Sources: Arizona Cardinals fire CFO, two VPs amid restructuring


TEMPE, Ariz. — A day before the Arizona Cardinals moved most of their non-football operations out of their former practice facility and into a nearby workspace on Wednesday, they laid off three high-ranking employees at the football level. vice president or higher, sources told ESPN.

In total, there were fewer than 10 departures across various departments on the business side, a team spokesperson told ESPN.

Chief Financial Officer Greg Lee, who had been in that role for nearly 15 of his nearly 18 years with the team, was the highest-ranking executive to be fired, sources told ESPN. Mike Iaquinta, the vice president of business development who had been with the team for 15 years, and Tim Delaney, the vice president of digital content and creative who was a 16-year veteran, are also out, sources said.

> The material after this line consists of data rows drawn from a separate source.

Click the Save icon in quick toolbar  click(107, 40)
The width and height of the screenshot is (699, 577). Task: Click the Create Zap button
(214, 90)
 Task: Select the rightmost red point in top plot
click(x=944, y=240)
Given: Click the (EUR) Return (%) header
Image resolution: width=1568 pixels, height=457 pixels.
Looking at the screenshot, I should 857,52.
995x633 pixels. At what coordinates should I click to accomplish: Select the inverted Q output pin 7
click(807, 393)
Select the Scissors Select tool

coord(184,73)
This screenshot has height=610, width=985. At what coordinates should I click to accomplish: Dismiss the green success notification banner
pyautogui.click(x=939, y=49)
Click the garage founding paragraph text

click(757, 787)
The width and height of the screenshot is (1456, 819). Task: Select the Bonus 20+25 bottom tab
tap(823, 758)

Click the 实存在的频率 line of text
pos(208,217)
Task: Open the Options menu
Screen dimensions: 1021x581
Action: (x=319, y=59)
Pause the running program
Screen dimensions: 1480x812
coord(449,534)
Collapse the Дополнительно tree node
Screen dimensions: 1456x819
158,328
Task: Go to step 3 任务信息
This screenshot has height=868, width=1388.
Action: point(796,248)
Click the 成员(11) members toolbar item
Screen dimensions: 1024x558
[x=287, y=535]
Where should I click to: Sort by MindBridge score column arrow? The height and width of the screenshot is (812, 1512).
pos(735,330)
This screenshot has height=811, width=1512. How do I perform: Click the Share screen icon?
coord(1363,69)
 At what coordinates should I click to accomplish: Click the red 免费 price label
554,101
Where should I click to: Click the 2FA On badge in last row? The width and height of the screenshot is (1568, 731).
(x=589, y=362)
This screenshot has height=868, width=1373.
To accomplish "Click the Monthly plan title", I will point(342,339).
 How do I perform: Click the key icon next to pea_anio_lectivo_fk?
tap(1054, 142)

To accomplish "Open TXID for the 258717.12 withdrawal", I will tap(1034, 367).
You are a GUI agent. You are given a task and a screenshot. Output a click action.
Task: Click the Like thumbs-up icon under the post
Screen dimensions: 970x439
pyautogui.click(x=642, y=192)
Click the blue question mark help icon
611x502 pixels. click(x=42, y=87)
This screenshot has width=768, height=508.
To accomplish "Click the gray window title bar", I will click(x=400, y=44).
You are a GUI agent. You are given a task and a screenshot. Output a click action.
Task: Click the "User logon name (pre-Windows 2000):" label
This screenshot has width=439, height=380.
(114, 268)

Steve Ryan, the Cardinals' senior vice president of corporate partnerships, will leave on his own later this offseason after 20 years with the team, a team spokesperson told ESPN.

The departures also included two members of the Cardinals' social media team, sources said.

The team held a meeting with its business development, content and marketing departments in the practice facility's auditorium on Tuesday, when employees moving to the new facility had already packed up their desks, sources told ESPN. During the meeting, the message from new chief operating officer Jeremy Walls was that the jobs of employees present were safe, sources said.

Walls, in an email obtained by ESPN and sent minutes before that meeting, said the Cardinals have made “significant changes and updates” over the past year after studying the organization and identifying ways to “modernize our approach, strengthen our culture , invest in our people and provide clarity for the future.

In the email, Walls called the changes — the new facility and layoffs of employees — a “new beginning” for the team. He also said that he is confident the Cardinals organization “will be at its peak when we all come together as a team, which starts now.”

The moves come five months after Arizona hired Walls in August and more than two months after ESPN's investigation into a toxic workplace culture that current and former employees found abusive and intimidating due, in part, to owner Michael Bidwill.

Walls led an internal audit of non-football departments that a team spokesperson described as a “comprehensive review.”

That led to a restructuring of the non-football side, which added seven new departments and renamed another, according to a review of the team's website from October. The Cardinals have hired more than 40 employees in recent weeks and are preparing to hire more in the near future.

In August, Forbes listed the Cardinals as the 29th most valuable franchise in the NFL, worth $3.8 billion, $500 million in revenue and $83 million in operating income.